[Records drawn from a dataset]
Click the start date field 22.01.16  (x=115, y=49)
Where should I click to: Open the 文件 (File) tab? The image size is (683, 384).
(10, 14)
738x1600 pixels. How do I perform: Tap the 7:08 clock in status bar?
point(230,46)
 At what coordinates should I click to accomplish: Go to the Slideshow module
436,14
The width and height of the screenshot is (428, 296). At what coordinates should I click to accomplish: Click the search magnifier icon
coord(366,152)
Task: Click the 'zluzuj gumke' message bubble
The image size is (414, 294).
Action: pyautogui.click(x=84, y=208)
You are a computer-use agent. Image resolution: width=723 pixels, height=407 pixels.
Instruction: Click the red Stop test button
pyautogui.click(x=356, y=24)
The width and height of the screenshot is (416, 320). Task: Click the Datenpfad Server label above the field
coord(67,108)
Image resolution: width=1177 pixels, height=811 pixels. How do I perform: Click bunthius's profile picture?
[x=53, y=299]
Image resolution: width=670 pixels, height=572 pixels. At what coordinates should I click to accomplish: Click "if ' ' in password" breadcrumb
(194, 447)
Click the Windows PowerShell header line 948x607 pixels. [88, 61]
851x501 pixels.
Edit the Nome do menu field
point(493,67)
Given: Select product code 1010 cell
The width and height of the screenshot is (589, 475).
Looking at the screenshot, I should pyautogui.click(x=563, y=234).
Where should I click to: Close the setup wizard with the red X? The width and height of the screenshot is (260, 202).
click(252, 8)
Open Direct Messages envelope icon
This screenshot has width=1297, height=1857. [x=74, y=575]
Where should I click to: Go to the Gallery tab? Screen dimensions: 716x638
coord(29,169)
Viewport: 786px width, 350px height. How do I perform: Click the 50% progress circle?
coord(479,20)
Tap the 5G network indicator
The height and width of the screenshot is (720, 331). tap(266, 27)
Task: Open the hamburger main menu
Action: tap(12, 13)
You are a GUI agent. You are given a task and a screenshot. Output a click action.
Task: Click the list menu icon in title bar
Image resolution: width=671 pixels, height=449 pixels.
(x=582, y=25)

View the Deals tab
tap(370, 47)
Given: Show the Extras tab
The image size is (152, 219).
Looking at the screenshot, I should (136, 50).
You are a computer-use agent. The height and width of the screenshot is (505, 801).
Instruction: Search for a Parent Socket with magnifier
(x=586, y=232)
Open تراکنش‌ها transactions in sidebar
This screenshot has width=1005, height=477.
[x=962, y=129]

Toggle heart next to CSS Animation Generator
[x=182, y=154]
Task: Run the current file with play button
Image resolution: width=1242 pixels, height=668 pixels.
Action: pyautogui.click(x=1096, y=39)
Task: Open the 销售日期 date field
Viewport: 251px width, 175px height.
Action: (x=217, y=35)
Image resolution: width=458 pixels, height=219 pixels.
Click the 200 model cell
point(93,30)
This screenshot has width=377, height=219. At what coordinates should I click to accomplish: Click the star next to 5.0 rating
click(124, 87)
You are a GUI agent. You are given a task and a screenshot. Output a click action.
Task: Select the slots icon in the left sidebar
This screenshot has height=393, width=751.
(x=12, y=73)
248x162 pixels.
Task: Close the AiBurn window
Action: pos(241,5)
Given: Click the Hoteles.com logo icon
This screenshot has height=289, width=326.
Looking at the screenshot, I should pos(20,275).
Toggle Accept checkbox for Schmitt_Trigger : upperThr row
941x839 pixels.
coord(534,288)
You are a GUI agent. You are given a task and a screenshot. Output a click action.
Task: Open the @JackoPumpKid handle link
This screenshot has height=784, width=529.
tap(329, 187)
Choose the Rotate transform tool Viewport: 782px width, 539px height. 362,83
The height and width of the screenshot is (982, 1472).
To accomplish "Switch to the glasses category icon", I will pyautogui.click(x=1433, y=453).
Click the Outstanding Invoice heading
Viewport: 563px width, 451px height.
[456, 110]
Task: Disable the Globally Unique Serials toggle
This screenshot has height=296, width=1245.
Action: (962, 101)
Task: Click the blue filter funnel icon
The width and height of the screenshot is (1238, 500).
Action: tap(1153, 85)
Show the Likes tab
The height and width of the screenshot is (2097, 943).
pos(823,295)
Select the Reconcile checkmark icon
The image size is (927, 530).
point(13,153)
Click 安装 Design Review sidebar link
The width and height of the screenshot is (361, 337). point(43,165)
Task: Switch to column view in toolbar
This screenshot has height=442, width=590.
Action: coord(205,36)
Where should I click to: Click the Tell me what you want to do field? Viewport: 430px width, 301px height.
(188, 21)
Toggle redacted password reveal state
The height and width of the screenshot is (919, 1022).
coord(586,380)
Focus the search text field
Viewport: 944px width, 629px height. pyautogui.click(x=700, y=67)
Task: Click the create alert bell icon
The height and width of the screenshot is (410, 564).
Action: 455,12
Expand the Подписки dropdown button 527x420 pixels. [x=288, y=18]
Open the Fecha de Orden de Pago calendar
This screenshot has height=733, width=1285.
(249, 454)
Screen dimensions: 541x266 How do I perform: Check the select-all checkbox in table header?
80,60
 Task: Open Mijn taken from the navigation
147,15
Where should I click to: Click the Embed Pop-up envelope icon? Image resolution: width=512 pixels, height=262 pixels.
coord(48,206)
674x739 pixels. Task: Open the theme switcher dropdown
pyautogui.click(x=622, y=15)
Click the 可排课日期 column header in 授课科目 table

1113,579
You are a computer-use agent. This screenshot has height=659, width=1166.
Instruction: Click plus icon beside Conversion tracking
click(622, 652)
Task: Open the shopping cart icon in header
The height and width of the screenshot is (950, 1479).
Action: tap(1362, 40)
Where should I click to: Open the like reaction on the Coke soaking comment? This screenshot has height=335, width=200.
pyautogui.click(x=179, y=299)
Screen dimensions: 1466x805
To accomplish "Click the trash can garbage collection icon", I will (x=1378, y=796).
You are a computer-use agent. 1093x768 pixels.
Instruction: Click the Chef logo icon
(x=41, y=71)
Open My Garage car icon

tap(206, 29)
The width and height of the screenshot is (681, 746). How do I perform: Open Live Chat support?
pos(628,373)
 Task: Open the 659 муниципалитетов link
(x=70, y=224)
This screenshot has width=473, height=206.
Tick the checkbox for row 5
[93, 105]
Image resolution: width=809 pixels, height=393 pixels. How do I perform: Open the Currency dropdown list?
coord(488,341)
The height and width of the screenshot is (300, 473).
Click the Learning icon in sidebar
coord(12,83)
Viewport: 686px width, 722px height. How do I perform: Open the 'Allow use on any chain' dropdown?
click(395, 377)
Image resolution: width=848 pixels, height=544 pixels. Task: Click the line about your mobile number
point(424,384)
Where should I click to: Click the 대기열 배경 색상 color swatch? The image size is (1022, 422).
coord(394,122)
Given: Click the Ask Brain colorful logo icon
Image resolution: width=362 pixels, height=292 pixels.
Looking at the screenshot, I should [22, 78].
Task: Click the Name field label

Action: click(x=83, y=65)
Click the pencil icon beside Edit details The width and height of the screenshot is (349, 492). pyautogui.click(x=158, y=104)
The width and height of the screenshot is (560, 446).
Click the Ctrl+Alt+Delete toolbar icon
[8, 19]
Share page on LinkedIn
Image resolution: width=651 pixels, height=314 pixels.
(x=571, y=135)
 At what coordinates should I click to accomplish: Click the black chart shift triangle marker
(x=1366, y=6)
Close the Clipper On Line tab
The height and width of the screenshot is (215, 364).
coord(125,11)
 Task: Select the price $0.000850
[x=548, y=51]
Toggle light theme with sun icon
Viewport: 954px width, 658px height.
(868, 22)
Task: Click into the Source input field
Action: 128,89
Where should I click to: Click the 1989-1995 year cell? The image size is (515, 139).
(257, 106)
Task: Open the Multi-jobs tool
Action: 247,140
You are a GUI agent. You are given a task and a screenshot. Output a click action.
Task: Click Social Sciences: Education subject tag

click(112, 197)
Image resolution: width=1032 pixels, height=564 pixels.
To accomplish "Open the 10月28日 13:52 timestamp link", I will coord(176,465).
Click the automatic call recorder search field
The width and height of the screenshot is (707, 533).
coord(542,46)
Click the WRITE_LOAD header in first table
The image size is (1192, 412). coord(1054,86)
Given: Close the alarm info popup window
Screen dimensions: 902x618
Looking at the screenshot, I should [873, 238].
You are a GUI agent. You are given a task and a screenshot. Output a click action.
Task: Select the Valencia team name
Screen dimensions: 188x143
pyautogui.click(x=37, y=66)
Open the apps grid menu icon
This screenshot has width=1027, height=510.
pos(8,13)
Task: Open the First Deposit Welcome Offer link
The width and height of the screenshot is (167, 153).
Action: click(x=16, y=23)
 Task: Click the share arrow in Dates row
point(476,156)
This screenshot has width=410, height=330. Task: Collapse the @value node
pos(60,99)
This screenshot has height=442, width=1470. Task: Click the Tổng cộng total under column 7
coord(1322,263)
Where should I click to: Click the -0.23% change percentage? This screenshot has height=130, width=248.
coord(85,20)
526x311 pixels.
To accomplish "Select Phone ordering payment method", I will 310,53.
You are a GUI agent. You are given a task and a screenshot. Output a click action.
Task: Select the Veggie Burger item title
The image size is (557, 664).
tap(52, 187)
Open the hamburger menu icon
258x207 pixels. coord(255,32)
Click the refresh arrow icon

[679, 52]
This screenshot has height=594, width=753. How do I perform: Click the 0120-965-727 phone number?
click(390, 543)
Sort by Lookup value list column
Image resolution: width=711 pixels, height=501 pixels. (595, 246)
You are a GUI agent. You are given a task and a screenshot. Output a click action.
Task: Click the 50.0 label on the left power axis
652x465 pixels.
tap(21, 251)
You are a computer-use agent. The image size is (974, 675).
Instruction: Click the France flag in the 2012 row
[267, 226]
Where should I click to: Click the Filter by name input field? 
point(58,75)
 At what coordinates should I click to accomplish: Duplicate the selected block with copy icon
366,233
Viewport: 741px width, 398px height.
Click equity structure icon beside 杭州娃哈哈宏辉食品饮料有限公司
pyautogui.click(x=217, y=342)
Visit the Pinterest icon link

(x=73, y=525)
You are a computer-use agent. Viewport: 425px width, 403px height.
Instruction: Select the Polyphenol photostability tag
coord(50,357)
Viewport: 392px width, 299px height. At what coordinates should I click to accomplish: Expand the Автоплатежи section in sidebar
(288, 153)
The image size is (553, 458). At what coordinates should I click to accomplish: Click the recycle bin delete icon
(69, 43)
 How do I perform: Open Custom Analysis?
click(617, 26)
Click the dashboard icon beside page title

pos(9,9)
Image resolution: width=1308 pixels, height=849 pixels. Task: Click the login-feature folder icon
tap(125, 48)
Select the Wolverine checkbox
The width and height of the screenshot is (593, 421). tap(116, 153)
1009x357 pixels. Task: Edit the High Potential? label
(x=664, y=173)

Task requirements: A single integer is the expected output: the number of lines in the data that include the word "will".

Task solution: 4